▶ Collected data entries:
┌──

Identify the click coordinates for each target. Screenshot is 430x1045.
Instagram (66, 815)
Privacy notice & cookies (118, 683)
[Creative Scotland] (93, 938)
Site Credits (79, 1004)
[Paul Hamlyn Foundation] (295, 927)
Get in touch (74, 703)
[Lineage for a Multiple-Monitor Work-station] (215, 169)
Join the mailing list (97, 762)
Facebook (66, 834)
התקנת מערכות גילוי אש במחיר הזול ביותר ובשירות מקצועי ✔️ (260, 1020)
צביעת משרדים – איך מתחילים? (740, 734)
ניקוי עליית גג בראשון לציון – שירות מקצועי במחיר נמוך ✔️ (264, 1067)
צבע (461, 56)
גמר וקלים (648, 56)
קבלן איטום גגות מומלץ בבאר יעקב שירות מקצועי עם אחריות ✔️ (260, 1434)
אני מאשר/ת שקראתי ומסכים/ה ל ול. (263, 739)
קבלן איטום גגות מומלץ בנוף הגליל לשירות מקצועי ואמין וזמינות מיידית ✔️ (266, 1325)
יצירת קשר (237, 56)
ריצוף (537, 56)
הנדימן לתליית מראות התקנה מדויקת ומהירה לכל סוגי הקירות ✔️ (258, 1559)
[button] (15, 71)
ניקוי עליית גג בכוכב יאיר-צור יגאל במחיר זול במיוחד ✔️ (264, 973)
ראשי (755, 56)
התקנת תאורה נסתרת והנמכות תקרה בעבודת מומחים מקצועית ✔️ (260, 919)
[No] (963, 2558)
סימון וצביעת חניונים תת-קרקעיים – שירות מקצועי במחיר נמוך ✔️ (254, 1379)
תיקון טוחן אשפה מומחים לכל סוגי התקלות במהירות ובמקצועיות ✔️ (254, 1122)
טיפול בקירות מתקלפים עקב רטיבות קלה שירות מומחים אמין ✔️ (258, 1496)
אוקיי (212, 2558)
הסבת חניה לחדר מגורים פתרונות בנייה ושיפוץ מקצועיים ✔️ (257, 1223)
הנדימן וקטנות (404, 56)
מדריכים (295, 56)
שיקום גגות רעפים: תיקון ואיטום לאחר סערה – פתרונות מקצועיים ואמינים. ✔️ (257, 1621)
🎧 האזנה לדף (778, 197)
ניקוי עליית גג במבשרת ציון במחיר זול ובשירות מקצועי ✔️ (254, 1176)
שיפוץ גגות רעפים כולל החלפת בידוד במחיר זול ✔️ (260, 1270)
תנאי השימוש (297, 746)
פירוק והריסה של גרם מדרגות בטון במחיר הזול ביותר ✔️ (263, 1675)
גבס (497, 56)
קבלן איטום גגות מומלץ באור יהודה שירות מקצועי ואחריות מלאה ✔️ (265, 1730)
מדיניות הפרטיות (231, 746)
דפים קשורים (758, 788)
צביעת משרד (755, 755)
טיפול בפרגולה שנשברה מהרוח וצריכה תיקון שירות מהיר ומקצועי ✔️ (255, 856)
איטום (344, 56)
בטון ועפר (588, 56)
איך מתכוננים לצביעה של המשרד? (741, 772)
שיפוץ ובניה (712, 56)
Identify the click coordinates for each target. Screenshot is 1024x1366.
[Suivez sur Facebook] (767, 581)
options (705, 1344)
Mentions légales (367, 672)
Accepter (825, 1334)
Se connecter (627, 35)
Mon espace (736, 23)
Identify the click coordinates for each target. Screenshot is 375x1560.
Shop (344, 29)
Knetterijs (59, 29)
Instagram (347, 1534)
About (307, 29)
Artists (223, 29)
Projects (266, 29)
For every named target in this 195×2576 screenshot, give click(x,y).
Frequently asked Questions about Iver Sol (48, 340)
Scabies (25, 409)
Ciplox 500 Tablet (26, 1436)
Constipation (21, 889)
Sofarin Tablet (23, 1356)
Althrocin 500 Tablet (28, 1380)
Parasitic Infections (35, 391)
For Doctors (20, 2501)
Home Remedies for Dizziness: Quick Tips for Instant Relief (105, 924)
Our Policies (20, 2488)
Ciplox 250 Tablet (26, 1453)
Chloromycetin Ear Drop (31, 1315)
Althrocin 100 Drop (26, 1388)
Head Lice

└──

▶ Try it:
Keeping every character as it is, restate the lines above that run from the line with "אני מאשר/ת שקראתי ומסכים/ה ל ול. (263, 739)" through the line with "[No] (963, 2558)", both included, and nothing else.

▶ Task answer:
אני מאשר/ת שקראתי ומסכים/ה ל ול. (263, 739)
קבלן איטום גגות מומלץ בנוף הגליל לשירות מקצועי ואמין וזמינות מיידית ✔️ (266, 1325)
יצירת קשר (237, 56)
ריצוף (537, 56)
הנדימן לתליית מראות התקנה מדויקת ומהירה לכל סוגי הקירות ✔️ (258, 1559)
[button] (15, 71)
ניקוי עליית גג בכוכב יאיר-צור יגאל במחיר זול במיוחד ✔️ (264, 973)
ראשי (755, 56)
התקנת תאורה נסתרת והנמכות תקרה בעבודת מומחים מקצועית ✔️ (260, 919)
[No] (963, 2558)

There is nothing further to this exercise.